Table S5.
NOE upper distance limits | 125 |
Angle constraints | 71 |
Residual target function, Å2 | 0.17±0.02 |
Residual NOE violations | |
Total Number >0.1 Å* | 1 |
Maximum Å | 0.24 |
Residual angle violations | |
Total number | 0 |
Atomic pairwise RMSD,# Å | |
Backbone atoms (a.a. 1–11) | 0.92±0.30 |
Heavy atoms (a.a. 1–11) | 1.52±0.45 |
Ramachandran statistics‡ | |
Residues in core regions | 40.6% |
Residues in allowed regions | 57.5% |
Residues in generous regions | 1.9% |
Residues in disallowed regions | 0.0% |
Notes:
Average CYANA1 violations;
evaluated with iCing;2
Procheck-NMR5 analysis (residues 1–11). Structures were generated from 125 NOE upper distance limits (52 intra-residue, 62 sequential, 8 medium-range, and 3 long-range); three upper and three lower distance limits were enforced for the disulfide bridge. Structure calculations initiated from 100 random conformers; in the end, the 20 structures with the lowest CYANA1 target functions and showing largest agreement with the experimental restraints were considered representative and, thus, incorporated in the NMR ensemble. These structures were additionally analyzed with the molecular graphic programs MOLMOL4 and UCSF Chimera5 and validated with iCing.2 Data are presented as mean ± standard deviation.

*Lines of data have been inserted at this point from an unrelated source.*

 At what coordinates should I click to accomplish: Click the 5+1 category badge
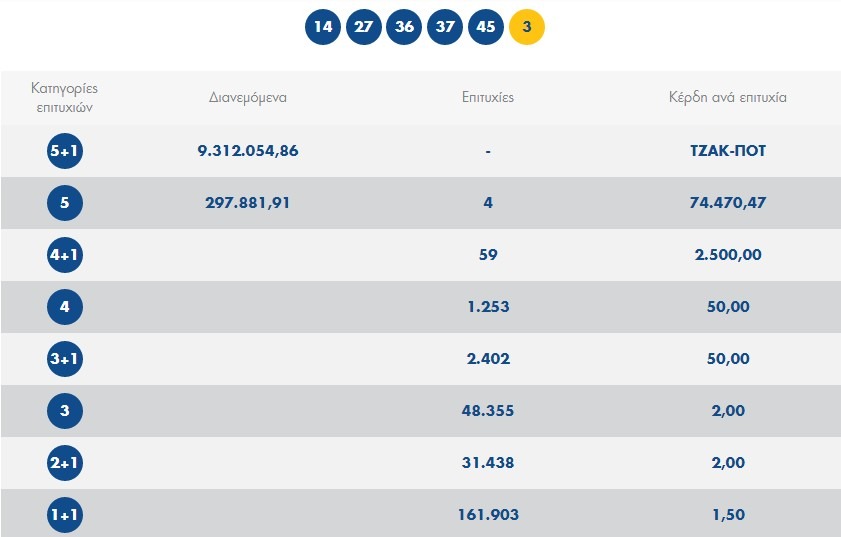65,151
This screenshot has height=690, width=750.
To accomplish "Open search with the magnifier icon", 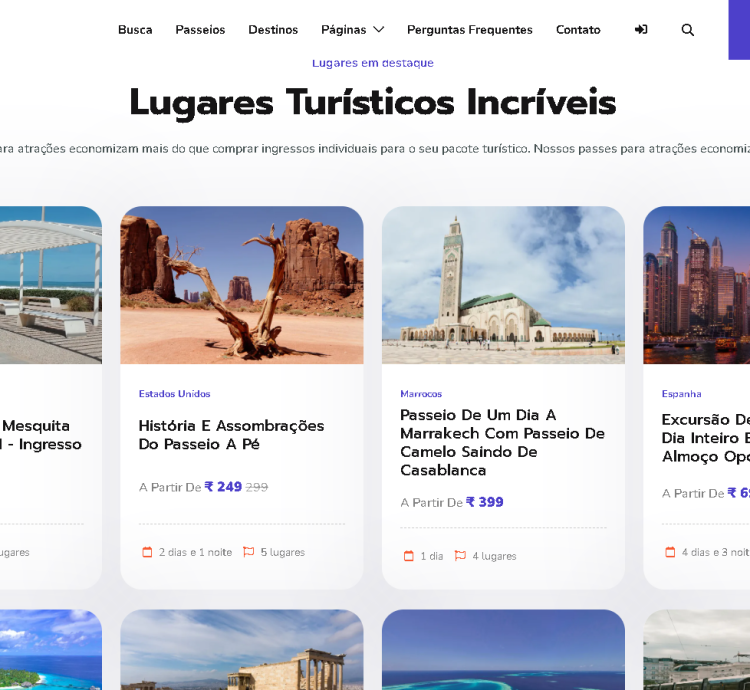I will point(688,30).
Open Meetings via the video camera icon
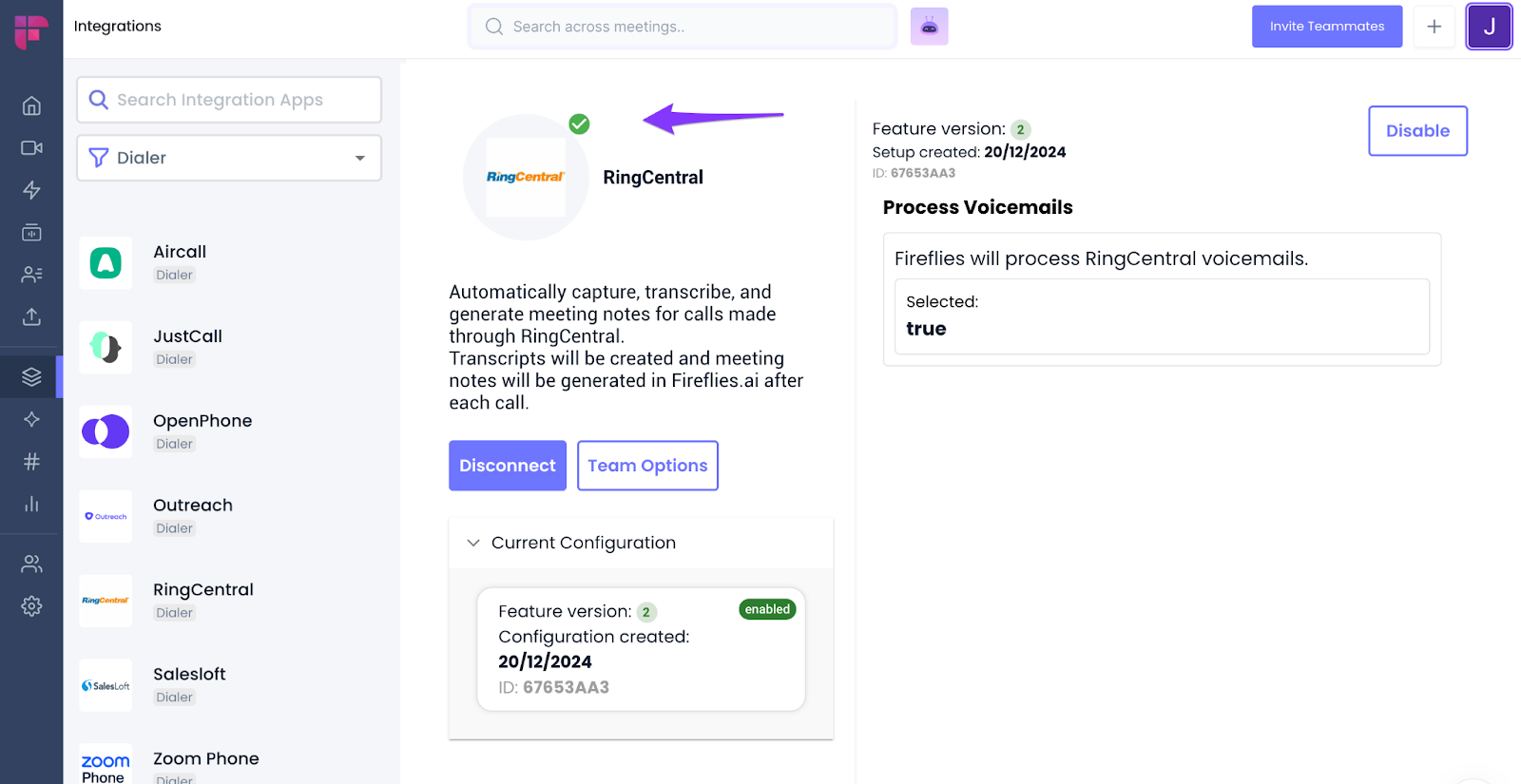 (31, 148)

Abbreviations: a.a., amino acid; AMC, antimicrobial cyclic peptide; D2O, deuterium oxide; NMR, nuclear magnetic resonance; NOE, Nuclear Overhauser effect; RMSD, root mean square deviation; CYANA, Combined Assignment and Dynamics Algorithm for NMR Applications; UCSF, University of California San Francisco.